**Problem**
In the material below, the lines from the one containing "[Harleighjae / harleighjae" through the one containing "https://www.porn3img.com/ (127, 2540)" are to be given again exactly, ends included, and no others.

**Materials provided**
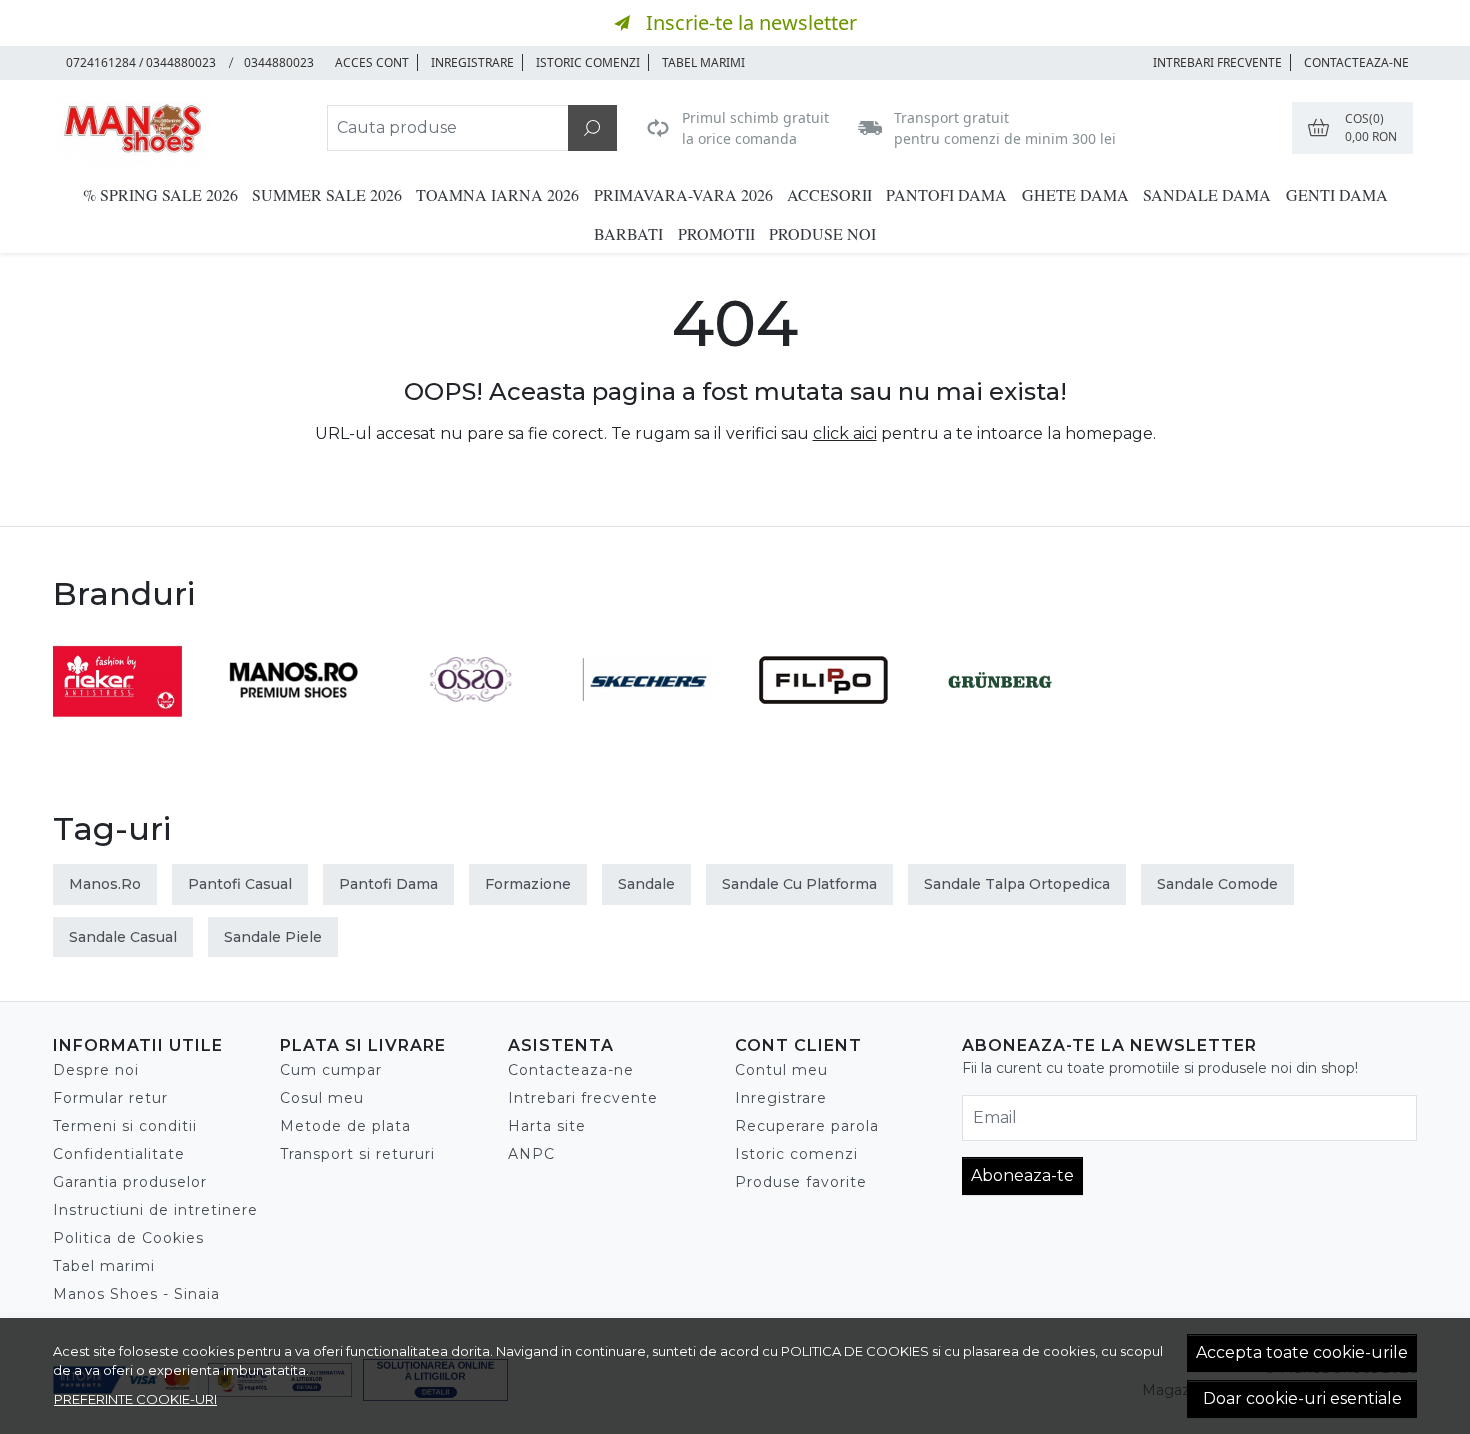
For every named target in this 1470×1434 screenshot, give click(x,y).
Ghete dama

--

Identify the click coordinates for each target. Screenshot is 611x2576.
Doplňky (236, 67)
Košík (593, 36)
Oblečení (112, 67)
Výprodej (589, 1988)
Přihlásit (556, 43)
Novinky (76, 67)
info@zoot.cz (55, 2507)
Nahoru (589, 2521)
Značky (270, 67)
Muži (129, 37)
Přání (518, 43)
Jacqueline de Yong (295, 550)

...

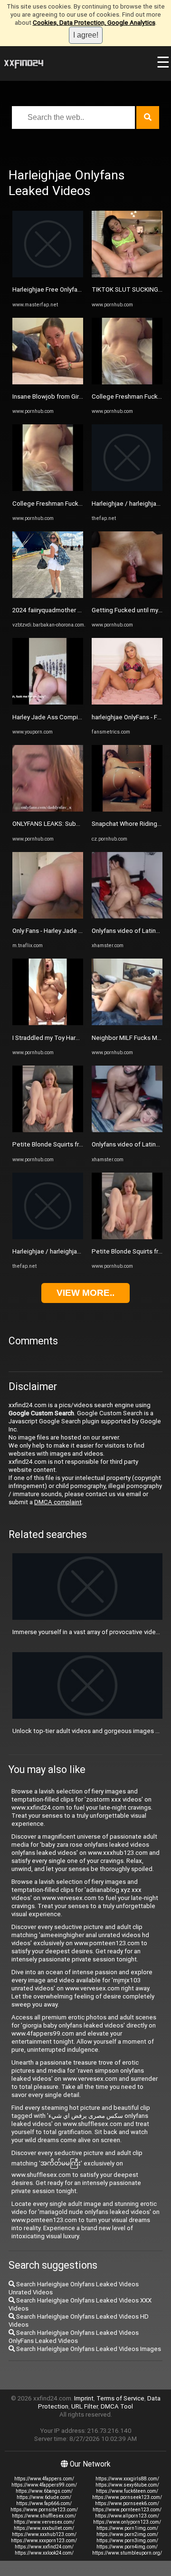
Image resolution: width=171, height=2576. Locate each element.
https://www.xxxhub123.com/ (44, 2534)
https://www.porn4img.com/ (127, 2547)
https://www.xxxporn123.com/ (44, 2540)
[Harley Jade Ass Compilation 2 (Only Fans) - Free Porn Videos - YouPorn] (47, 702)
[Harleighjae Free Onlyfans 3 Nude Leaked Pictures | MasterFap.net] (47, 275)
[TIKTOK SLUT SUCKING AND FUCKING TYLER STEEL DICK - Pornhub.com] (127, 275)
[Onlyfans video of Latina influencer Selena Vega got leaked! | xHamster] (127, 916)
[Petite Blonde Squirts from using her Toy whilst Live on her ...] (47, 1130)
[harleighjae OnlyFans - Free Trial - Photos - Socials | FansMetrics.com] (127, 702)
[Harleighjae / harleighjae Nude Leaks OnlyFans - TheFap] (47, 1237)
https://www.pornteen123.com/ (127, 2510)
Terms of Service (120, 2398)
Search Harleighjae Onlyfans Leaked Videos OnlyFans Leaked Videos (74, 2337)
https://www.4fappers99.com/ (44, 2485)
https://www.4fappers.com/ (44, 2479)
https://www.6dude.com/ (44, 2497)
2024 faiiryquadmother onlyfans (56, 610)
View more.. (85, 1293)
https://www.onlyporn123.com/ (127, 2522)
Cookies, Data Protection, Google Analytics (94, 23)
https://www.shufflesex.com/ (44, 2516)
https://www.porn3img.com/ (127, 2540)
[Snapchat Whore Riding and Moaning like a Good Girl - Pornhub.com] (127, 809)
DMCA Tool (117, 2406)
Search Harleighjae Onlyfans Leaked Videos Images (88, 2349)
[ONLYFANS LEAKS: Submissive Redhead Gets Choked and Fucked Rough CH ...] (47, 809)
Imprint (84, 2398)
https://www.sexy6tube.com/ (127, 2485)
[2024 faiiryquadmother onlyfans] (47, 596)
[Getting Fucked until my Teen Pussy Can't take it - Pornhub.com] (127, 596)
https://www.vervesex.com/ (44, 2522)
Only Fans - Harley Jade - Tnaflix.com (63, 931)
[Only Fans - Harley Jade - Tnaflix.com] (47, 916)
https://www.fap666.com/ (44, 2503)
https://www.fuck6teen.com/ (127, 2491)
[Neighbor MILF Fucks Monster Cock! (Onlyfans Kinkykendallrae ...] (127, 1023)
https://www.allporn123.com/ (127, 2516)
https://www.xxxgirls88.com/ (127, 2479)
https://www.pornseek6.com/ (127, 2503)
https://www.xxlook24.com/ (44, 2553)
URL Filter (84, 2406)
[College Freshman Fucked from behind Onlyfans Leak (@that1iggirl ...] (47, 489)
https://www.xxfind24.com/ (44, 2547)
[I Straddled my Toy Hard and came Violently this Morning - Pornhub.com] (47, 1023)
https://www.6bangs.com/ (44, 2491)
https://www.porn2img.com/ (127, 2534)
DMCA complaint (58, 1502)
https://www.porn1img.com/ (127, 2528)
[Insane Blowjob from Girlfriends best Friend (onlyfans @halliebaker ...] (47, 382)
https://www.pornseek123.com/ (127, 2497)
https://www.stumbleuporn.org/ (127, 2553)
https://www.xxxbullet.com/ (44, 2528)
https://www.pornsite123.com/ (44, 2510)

**Answer for the task**
[Harleighjae / harleighjae Nude Leaks OnlyFans - TheFap] (47, 1237)
https://www.pornteen123.com/ (127, 2510)
Terms of Service (120, 2398)
Search Harleighjae Onlyfans Leaked Videos OnlyFans Leaked Videos (74, 2337)
https://www.4fappers99.com/ (44, 2485)
https://www.4fappers.com/ (44, 2479)
https://www.6dude.com/ (44, 2497)
2024 faiiryquadmother onlyfans (56, 610)
View more.. (85, 1293)
https://www.onlyporn123.com/ (127, 2522)
Cookies, Data Protection, Google Analytics (94, 23)
https://www.shufflesex.com/ (44, 2516)
https://www.porn3img.com/ (127, 2540)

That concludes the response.